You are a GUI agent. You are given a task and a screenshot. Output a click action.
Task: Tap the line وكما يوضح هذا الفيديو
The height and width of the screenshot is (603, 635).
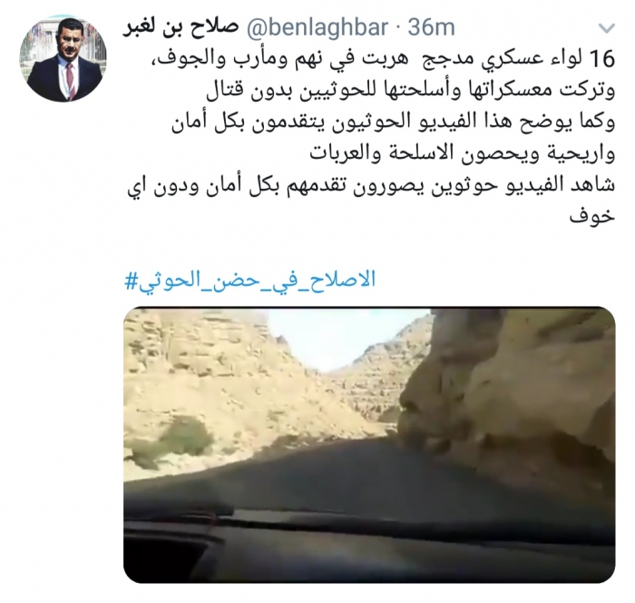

━━━━━━━━━━━━━━━━━━━━

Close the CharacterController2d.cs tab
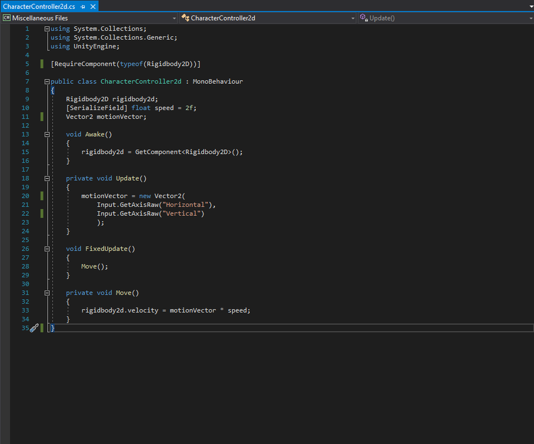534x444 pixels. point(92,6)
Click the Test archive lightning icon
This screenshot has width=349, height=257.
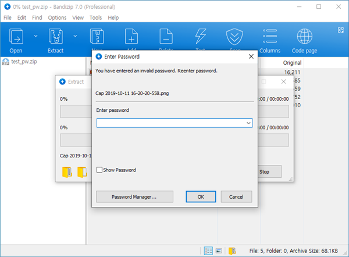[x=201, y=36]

━━━━━━━━━━━━━━━━━━━━

EXERCISE REQUIREMENTS: Give the exact lines, and only those, from the line containing "You are a GUI" through the line containing "The height and" in the entries above.

EXERCISE ANSWER:
You are a GUI agent. You are given a task and a screenshot. Output a click action.
Task: Tap the line وكما يوضح هذا الفيديو
The height and width of the screenshot is (603, 635).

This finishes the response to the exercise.